La obsesión de Stephen Holder

ALERTA SPOILERS: Quedan dos capítulos para que termine la tercera temporada de "The Killing", pero si no habéis visto "Reckoning", el emitido el pasado domingo, es mejor que ni sigáis leyendo.

Los críticos estadounidenses, que fueron muy duros con "The Killing" durante sus dos primeras temporadas, han ablandado un poco sus posturas en esta tercera reconociendo que, aunque puede seguir habiendo ciertos problemas con la trama, la caracterización de todos los personajes ha mejorado bastante.

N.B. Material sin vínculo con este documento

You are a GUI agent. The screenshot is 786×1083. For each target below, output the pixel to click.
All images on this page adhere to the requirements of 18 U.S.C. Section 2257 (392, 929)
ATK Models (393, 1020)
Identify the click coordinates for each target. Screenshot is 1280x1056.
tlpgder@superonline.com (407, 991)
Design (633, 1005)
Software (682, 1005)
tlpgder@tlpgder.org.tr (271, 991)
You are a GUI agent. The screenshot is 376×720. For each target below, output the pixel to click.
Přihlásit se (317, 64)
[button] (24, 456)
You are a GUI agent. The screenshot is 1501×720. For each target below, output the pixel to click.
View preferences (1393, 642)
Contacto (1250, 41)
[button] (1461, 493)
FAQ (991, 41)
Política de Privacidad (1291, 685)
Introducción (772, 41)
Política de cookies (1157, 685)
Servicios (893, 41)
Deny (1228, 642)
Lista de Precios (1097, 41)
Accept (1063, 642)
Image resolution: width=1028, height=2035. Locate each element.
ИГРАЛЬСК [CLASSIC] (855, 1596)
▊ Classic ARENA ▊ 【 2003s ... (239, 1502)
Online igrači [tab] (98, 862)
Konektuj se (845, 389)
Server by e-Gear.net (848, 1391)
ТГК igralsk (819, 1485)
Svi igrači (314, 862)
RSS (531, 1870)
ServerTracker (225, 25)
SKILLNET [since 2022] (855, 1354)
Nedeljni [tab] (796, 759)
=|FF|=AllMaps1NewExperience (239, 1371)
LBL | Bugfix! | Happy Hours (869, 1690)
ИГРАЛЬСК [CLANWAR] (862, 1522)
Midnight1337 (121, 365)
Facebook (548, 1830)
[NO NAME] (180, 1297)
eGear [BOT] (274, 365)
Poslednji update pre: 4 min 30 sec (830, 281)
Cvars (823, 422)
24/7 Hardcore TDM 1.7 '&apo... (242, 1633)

Los chicos de la calle, los nuevos policías y hasta los carceleros del corredor de la muerte donde está encerrado Ray Seward tienen casi todos detalles que les confieren cierta tridimensionalidad y que hacen creíbles las historias que se cuentan sobre ellos, y en cuanto a los dos protagonistas, su relación se ha profundizado y ha seguido construyéndose sobre la base ya existente de los primeros 26 capítulos. Además, se ha dado una interesante inversión de los roles que Linden y Holder desempeñaron en el caso de Rosie Larsen; ahora es él el obsesionado, el que está asomándose a un precipicio de autodestrucción, mientras ella intenta traerlo de vuelta.

Al fin y al cabo, Linden ya cayó por ese agujero cuando investigó originalmente la muerte de Trisha Seward y estuvo muy cerca de repetirlo con Rosie. Ella reconoce en Holder todos los síntomas e intenta controlarlo, de modo similar a como él hacía con ella el año anterior. ¿Pero será eso suficiente? La temporada los ha puesto a prueba como compañeros un par de veces, incluyendo el secuestro de Linden a cargo del Padre Mike, y todas las emociones que el caso ha removido en ellos los lleva hasta ese amago de beso que, como Linden también sabe bien, es una equivocación. Holder buscaba ahí algo de consuelo, algo que le ayude a sobrellevar la carga de sentirse responsable de la muerte de Bullet (que era un personaje estupendo, por cierto), pero no hay modo de que otros puedan llevarla por él. El nuevo capitán lo sabe también cuando se queja de que el trabajo de detective de homicidios termina por destruirlos.

Lo más interesante es que ya conocemos al asesino en serie, pero el caso de Trisha Seward sigue sin estar resuelto, o Linden cree que no lo está. ¿Sospecha que Ray Seward era el primer asesino, y que Joe Mills continuó después su labor? ¿Hay alguna conexión entre ambos? ¿O serán esos cuatro anillos sin identificar los de Trisha? ¿Es Seward inocente de verdad? Este "Reckoning" ha destacado, además, por ser otro de los trabajos en televisión de Jonathan Demme, que deja un par de secuencias en el almacén de los trasteros realmente trepidantes y manejadas con mano muy experta. Y hasta con una iluminación realmente curiosa en el apartamento de Holder, con él iluminado y Linden, sentada a su lado en el sofá, en penumbra. A "The Killing" le ha sentado muy bien liberarse de la sombra de "Forbrydelsen", encontrando su propio camino incluso pese a mantener el mismo tono y el mismo estilo visual. ¿Le alcanzará todo esto, y el acuerdo de AMC para compartir la emisión con Netflix, para tener cuarta temporada?